* **Collected data entries**:
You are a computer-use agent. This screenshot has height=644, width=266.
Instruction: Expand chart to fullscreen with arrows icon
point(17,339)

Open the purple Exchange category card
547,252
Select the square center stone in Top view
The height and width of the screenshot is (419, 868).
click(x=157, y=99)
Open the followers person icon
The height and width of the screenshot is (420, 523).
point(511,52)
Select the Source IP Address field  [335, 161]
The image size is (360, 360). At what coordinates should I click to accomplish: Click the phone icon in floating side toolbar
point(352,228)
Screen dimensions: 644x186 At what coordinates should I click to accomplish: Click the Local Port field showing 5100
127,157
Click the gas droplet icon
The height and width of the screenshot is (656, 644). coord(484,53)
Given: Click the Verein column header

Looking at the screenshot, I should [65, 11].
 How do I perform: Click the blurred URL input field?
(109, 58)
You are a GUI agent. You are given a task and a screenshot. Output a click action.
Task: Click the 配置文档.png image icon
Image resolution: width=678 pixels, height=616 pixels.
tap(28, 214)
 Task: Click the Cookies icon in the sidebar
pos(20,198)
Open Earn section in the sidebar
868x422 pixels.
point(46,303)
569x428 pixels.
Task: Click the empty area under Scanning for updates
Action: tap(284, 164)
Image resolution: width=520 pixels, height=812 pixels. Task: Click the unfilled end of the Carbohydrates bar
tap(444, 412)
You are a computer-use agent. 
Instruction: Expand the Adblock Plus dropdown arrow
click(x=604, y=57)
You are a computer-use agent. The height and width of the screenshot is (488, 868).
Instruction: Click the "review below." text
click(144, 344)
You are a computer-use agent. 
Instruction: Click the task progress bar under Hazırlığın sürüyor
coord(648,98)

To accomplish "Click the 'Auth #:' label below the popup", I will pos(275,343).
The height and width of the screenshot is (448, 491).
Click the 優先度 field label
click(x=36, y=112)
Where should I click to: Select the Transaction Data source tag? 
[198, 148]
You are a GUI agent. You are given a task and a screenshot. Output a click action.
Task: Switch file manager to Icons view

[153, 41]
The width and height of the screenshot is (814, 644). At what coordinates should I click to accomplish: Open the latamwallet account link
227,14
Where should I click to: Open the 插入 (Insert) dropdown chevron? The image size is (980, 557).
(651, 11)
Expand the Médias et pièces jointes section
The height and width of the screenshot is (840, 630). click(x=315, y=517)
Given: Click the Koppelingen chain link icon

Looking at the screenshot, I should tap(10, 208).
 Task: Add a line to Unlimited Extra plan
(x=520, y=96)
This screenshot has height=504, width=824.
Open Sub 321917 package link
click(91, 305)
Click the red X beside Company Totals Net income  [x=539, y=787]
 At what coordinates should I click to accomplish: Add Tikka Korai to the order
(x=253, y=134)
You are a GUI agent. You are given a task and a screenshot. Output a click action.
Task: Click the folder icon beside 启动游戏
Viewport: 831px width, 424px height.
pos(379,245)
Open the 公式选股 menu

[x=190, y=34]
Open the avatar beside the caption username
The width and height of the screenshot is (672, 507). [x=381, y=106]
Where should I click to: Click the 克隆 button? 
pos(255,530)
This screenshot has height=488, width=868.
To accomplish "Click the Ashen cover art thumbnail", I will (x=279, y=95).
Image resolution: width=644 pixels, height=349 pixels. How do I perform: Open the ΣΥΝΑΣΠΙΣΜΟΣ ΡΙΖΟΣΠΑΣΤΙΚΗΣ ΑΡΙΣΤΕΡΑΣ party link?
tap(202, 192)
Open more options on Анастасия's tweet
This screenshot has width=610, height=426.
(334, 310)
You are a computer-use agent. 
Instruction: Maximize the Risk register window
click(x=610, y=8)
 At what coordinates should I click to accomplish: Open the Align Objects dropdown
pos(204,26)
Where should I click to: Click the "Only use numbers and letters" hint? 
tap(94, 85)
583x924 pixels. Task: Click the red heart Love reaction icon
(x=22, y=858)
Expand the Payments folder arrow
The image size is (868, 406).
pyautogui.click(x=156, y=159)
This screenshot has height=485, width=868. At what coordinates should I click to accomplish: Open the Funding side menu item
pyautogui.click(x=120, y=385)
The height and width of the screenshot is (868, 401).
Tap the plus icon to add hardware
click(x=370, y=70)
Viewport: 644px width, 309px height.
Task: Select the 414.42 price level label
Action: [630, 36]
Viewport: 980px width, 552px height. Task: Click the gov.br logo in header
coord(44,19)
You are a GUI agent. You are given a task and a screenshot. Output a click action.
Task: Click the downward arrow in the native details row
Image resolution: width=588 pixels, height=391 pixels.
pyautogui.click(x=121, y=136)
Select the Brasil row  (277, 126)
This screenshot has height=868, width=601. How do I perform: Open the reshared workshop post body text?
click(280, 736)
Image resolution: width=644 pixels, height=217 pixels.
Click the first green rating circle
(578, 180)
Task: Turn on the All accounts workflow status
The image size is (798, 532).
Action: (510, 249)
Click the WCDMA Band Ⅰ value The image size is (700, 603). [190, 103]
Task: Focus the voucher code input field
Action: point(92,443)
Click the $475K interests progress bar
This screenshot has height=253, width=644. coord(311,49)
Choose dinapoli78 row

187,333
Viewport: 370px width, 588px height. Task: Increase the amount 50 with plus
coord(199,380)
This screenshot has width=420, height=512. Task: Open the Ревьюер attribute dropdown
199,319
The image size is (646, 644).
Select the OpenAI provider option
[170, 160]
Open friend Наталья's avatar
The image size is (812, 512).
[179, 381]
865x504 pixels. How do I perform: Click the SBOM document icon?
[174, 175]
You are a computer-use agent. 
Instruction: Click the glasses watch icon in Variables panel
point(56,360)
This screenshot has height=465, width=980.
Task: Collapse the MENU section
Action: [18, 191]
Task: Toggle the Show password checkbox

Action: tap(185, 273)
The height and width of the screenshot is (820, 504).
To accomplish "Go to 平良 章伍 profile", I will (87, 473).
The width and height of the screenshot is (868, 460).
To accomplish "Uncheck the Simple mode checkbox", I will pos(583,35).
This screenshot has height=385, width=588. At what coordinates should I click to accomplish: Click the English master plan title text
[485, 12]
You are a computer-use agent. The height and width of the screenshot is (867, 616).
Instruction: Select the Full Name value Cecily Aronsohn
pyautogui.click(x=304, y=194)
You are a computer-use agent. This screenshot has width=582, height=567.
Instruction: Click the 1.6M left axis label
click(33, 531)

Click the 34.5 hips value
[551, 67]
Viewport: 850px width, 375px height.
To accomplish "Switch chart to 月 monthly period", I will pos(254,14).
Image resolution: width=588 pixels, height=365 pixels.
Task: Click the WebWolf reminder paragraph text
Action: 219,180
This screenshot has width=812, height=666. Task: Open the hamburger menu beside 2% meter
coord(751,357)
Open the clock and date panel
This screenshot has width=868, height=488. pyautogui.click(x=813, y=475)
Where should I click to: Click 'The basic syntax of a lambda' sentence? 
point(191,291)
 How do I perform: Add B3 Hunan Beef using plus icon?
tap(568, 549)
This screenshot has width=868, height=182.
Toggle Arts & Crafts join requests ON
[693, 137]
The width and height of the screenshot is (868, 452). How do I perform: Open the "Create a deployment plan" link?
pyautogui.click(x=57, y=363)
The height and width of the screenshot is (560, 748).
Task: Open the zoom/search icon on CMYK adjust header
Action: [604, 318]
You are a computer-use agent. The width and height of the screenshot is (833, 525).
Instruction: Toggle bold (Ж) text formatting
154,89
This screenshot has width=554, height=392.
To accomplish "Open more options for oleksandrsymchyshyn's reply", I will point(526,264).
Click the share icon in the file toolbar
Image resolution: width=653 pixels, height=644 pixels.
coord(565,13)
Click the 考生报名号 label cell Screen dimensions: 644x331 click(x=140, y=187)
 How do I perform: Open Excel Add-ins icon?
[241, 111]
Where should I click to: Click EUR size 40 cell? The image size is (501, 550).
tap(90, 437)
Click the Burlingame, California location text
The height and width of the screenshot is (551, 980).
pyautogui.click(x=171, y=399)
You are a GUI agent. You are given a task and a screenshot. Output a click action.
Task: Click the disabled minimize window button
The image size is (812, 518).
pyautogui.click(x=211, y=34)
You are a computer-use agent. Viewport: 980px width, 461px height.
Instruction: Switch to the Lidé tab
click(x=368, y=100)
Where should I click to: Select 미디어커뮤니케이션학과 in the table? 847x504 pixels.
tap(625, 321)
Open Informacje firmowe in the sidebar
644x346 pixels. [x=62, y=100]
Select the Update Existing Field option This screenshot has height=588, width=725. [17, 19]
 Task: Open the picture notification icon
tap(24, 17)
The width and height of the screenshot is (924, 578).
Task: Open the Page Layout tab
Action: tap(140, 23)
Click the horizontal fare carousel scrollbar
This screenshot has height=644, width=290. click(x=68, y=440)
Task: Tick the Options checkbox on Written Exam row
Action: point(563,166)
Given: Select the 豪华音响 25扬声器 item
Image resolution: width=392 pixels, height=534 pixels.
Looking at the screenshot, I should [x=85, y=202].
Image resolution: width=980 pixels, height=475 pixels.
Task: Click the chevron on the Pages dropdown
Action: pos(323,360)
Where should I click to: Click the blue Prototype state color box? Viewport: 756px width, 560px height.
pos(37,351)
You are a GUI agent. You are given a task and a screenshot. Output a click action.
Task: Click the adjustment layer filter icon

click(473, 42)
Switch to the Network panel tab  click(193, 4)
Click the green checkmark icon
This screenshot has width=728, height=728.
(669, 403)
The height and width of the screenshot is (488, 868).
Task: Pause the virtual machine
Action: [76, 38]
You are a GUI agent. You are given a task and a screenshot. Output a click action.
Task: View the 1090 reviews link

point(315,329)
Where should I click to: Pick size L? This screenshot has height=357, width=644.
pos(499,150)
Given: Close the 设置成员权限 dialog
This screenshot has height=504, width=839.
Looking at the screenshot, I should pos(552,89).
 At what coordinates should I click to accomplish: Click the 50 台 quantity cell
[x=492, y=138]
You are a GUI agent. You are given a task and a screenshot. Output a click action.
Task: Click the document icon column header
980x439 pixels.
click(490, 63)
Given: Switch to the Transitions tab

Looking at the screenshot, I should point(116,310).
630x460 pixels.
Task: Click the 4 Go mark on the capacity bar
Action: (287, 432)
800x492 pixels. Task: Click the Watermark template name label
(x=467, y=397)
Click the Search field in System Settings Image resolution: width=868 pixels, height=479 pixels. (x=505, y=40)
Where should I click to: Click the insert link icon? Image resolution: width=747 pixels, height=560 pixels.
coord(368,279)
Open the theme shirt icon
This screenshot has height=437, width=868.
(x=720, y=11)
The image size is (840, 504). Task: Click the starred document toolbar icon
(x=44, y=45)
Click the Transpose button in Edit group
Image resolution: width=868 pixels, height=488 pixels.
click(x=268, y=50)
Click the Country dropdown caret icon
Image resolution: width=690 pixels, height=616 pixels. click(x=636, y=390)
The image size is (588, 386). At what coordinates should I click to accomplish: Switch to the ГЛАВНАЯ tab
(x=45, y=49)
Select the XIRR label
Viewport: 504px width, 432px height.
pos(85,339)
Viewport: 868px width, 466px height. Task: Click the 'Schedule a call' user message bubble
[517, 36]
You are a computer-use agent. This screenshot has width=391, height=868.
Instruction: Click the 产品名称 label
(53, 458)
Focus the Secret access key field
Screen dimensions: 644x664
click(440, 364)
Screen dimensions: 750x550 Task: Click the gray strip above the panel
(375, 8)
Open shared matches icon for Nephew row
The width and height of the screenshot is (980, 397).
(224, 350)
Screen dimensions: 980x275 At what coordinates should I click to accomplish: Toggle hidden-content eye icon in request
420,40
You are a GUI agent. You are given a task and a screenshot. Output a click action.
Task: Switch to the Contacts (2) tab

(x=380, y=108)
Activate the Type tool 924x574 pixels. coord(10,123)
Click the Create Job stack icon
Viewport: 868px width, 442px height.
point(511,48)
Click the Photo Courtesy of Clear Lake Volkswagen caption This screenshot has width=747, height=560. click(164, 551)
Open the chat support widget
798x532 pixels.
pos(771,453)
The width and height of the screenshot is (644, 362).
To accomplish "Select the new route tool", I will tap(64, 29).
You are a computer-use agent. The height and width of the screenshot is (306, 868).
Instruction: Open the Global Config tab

* **WHAT IS REQUIRED**:
In the answer, include exactly the lines from the line containing "Viewport: 868px width, 442px height." through the end of the data, and nothing else.

* **THE ANSWER**:
Viewport: 868px width, 442px height.
point(511,48)
Click the Photo Courtesy of Clear Lake Volkswagen caption This screenshot has width=747, height=560. click(164, 551)
Open the chat support widget
798x532 pixels.
pos(771,453)
The width and height of the screenshot is (644, 362).
To accomplish "Select the new route tool", I will tap(64, 29).
You are a computer-use agent. The height and width of the screenshot is (306, 868).
Instruction: Open the Global Config tab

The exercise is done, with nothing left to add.